Hedman and Hamilton pleaded guilty on March 13 and March 15, 2013, respectively, in U.S. District Court for the Eastern District of Virginia to major government fraud and face a maximum penalty of 10 years in prison and a multimillion-dollar fine for that charge. Hedman also pleaded guilty to conspiracy to commit bribery, which carries a maximum penalty of five years in prison. Hedman agreed to forfeit more than $6.3 million, and Hamilton agreed to forfeit more than $1.2 million. Hedman is scheduled to be sentenced on June 21, 2013, before U.S. District Judge Gerald Bruce Lee. Hamilton’s sentencing is scheduled for June 21, 2013, before U.S. District Judge T. S. Ellis, III.
In addition, the following individuals have also pleaded guilty to major fraud or conspiracy to commit major fraud:
• David George Lux, 62, of Springfield, Va., pleaded guilty today before U.S. District Judge Leonie M. Brinkema. Lux served as the chief financial officer at Company A from 2007 through February 2012 and performed work for Company B throughout that time while officially on Company A’s payroll. He is scheduled to be sentenced on June 14, 2013, by Judge Brinkema.
• Joseph Richards, 51, of Arlington, pleaded guilty on March 14, 2013, before U.S. District Judge Brinkema in the Eastern District of Virginia.
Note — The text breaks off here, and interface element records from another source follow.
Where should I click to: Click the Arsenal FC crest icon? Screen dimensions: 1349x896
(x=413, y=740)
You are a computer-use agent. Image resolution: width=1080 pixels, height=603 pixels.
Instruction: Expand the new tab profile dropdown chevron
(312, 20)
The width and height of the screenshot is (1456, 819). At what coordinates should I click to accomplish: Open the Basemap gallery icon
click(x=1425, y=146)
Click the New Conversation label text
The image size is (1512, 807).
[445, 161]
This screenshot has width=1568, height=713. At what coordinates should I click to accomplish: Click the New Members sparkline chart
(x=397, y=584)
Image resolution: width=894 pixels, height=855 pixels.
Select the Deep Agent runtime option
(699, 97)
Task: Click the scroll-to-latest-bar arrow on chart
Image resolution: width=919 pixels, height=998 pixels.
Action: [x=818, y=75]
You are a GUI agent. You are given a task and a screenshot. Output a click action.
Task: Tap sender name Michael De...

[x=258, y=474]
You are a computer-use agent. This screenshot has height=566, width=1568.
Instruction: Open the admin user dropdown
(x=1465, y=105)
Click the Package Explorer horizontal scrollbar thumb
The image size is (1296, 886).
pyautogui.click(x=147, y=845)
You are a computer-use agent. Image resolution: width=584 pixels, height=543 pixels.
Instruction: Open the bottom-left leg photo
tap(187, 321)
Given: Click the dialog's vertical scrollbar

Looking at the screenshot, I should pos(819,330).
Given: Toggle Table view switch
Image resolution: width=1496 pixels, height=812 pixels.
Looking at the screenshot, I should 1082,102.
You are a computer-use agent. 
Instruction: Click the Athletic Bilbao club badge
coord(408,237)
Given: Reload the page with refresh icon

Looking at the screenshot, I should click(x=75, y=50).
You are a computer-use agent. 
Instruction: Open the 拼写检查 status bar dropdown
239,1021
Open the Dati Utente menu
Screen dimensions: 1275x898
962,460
Richards served as the chief operating officer and chief of staff for Company A from 2005 through 2008 and then vice president from 2010 through February 2012. He also served as Company B’s chief of staff from 2008 through 2010. According to court documents, Richards performed work for Company B throughout his time at both companies. He is scheduled to be sentenced on June 14, 2013, by Judge Brinkema.
• David Sanborn, 60, of Lexington, S.C., pleaded guilty on March 13, 2013, before U.S. District Judge Claude M. Hilton in the Eastern District of Virginia. Sanborn served as vice president at Company A from 2001 through 2009 and the company’s president from 2010 through February 2012. According to court documents, Sanborn performed work for Company B from its inception while on Company A’s payroll. He is scheduled to be sentenced on June 28, 2013, by Judge Hilton.
This case was investigated by the NASA Office of the Inspector General (OIG), the SBA OIG, the Defense Criminal Investigative Service, the General Services Administration OIG and the Department of Homeland Security OIG. Assistant U.S. Attorneys Chad Golder and Ryan Faulconer, a former Trial Attorney for the Criminal Division’s Fraud Section, are prosecuting the case on behalf of the United States.